One more question regarding target-bigquery (adswe...
# plugins-general
n
One more question regarding target-bigquery (adswerve) . I have set
Copy code
replication_method: truncate
but still i can see that the data in bigquery contains duplicated entries (rows) or multiple version of a row. Is my understanding correct that "truncate" will upsert/merge (no duplicate rows), where as "append" will insert data at the end of table (creating duplicate rows).
d
@nil target-bigquery reads the
replication_method
setting here: https://github.com/adswerve/target-bigquery/blob/master/target_bigquery/__init__.py#L45-L47 and uses it here: https://github.com/adswerve/target-bigquery/blob/master/target_bigquery/processhandler.py#L203-L208 to set choose tell BigQuery to use the
TRUNCATE
WriteDispositition
, which works as expected: https://cloud.google.com/bigquery/docs/reference/auditlogs/rest/Shared.Types/WriteDisposition.

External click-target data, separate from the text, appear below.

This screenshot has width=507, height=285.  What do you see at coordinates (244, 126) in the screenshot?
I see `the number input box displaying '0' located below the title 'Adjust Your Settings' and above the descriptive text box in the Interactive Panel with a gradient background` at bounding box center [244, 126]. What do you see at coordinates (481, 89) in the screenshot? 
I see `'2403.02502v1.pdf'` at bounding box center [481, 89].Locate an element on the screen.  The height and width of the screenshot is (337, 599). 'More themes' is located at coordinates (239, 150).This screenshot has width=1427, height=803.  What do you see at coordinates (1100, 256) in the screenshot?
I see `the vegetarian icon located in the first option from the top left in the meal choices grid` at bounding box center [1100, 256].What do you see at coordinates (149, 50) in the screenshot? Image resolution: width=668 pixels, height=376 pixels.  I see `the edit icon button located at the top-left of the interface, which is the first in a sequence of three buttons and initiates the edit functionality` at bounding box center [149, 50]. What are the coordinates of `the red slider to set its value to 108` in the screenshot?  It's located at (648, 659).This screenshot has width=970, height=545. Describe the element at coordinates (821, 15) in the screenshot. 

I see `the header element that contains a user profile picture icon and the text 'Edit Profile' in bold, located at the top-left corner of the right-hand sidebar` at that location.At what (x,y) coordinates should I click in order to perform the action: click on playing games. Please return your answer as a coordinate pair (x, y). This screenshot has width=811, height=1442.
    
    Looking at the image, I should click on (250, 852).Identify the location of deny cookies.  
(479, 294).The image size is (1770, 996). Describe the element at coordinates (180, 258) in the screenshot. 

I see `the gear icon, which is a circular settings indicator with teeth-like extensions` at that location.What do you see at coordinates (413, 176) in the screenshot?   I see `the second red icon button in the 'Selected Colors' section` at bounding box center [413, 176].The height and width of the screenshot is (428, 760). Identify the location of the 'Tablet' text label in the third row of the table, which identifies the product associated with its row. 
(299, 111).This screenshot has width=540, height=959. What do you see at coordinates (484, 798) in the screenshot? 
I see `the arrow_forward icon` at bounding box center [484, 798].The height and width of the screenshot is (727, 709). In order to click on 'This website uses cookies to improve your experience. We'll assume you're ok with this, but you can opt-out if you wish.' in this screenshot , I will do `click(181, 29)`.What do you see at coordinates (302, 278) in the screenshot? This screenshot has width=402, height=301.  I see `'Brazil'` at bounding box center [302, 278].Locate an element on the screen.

You should see
"Load {table_name} by FULL_TABLE (truncate)"
logged as well. However, when that
_load_to_bq
method is called from
_do_temp_table_based_load
, it actually only loads the data into a temporary table: https://github.com/adswerve/target-bigquery/blob/master/target_bigquery/processhandler.py#L136, and then copies it into the "real" table using `APPEND`: https://github.com/adswerve/target-bigquery/blob/master/target_bigquery/processhandler.py#L152 So this looks to me like it could be a bug, and I think this last call site should be using the same
truncate=self.truncate if stream not in self.partially_loaded_streams else False
logic used in the loop that calls
_load_to_bq
. If you make that change to the locally installed target-bigquery, does it show the expected truncating behavior? If it does indeed work that way, I suggest filing an issue and contributing directly to https://github.com/adswerve/target-bigquery!
n
I will check that out tomorrow, to see if that solves the problem. As always thank you for your help
ok i have run with the change you suggested, it does truncate 🙂 but does not do what we thought. so when copy_jobs runs it will actually truncate the table and add the new data. this means we loose all the old data from the BQ. so write_append in copy job will copy the temp_table to BQ table, where as write_truncate will overwrite the BQ table (with data from temp_table) So the change i made was (as we only wanted to test if truncate did what we thought in
write_disposition
)
Copy code
if self.truncate:
  copy_config.write_disposition = WriteDisposition.WRITE_TRUNCATE
else:
  copy_config.write_disposition = WriteDisposition.WRITE_APPEND
d
@nil All right, so this is indeed a bug? Will you file an issue/PR on https://github.com/adswerve/target-bigquery? 🙂 Instead of checking
self.truncate
, I think we should use
self.truncate and stream not in self.partially_loaded_streams
like it does in
_load_to_bq
, since partially loaded streams do need to append on copies after the first one, even if the first copy truncated.
n
how about
Copy code
if self.tables[stream] not in self.partially_loaded_streams and self.truncate 
  copy_config.write_disposition = WriteDisposition.WRITE_TRUNCATE
else 
  copy_config.write_disposition = WriteDisposition.WRITE_APPEND
so it will truncate only if its not in
partially_loaded_streams
and
self.truncate
is
true
,
append
otherwise.
d
Isn't that what I suggested? 😄 I think
partially_loaded_streams
contains stream names though (like
stream
), not
self.tables[stream]
.
Either way, this is probably something the authors of the tap will need to weigh in on so I suggest moving this discussion to their issue/PR tracker 😉
n
I am running it again with this change, so hopefully will add issue there soon 🙂